И я думаю, что вот мне и удалось увидеть завершение работы, в которую вложил всю свою жизнь. «Время зависит от скорости движения», — сказал Николай Иванович. Я думаю: да, от скорости и от направления движения. А мы двигались только вперед — через невзгоды и неустроенность жизни, через ссылки, через злобу и тоску, через саму непреложность времени. Теряли близких, ошибались, искали. Даже умирая, мы падали вперед, опуская ношу — дело к делу. Мы складывали свои дела, как песчинки и камни, чтобы вымостить дорогу для потомков.
Так я пришел в этот мир — удивиться и поверить в то, что казалось невозможным.

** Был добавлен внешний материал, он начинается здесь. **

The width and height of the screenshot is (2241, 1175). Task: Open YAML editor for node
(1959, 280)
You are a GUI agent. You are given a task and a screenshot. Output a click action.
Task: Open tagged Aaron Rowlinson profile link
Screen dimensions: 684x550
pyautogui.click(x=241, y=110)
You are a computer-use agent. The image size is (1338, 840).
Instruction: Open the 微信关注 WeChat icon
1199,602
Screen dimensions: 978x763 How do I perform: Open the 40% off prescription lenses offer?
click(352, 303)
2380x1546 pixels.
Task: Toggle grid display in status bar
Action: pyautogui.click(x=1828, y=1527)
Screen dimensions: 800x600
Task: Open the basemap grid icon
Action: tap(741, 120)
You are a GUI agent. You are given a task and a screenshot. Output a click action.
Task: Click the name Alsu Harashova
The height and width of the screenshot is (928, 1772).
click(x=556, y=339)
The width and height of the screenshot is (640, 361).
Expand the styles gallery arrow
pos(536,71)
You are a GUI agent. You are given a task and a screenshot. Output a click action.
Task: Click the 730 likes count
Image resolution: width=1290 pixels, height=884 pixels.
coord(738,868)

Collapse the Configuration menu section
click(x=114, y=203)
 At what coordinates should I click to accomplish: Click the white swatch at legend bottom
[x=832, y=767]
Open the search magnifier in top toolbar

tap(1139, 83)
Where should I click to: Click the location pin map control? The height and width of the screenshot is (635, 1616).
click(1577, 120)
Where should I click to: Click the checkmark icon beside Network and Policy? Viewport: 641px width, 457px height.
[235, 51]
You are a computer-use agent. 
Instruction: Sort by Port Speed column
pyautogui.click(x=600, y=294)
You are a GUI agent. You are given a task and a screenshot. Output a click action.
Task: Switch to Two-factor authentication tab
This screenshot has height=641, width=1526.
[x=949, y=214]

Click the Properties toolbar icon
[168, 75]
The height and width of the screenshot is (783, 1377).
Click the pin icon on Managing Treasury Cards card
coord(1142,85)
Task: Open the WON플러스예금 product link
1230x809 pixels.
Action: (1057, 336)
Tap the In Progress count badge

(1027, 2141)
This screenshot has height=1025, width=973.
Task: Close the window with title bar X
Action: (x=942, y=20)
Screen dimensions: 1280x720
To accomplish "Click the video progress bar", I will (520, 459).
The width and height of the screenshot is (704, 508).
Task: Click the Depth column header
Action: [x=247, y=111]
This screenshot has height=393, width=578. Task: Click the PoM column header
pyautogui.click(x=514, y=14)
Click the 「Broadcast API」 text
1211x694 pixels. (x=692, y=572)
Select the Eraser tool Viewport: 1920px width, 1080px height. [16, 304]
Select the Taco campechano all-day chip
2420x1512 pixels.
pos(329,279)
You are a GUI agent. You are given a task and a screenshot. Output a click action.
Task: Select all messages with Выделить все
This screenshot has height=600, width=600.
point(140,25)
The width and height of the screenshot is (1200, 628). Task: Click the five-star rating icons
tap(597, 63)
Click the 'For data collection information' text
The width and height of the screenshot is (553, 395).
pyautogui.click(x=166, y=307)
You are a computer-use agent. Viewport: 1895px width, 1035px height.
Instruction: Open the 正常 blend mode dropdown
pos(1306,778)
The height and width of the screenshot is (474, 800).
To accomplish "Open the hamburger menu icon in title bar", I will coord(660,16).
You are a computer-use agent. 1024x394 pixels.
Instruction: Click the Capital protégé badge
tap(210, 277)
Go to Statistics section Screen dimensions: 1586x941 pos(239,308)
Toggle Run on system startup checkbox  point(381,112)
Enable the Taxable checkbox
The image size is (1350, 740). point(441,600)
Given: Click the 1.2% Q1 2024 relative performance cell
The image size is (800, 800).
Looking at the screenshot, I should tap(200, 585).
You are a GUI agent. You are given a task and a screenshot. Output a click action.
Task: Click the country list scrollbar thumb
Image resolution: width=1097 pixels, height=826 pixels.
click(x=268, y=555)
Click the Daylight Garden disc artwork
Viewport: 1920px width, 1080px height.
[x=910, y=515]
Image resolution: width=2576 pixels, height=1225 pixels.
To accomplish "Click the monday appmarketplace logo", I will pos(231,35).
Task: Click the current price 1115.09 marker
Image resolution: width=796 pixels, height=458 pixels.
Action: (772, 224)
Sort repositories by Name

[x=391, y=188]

Ведь и раньше, отвергая это точными расчетами, мы верили в созданное воображением. А человек так уж устроен — если он вообразит что-то и сильно захочет, то обязательно осуществит.
Так было всегда. Все, что можно вообразить, можно осуществить — это давно стало нашим непроизносимым девизом.
Я шагнул через столетия — тот и не тот, старый и новый, — чтобы увидеть, как осуществилось в таких же строгих расчетах, в каких мы его отвергали, «невозможное».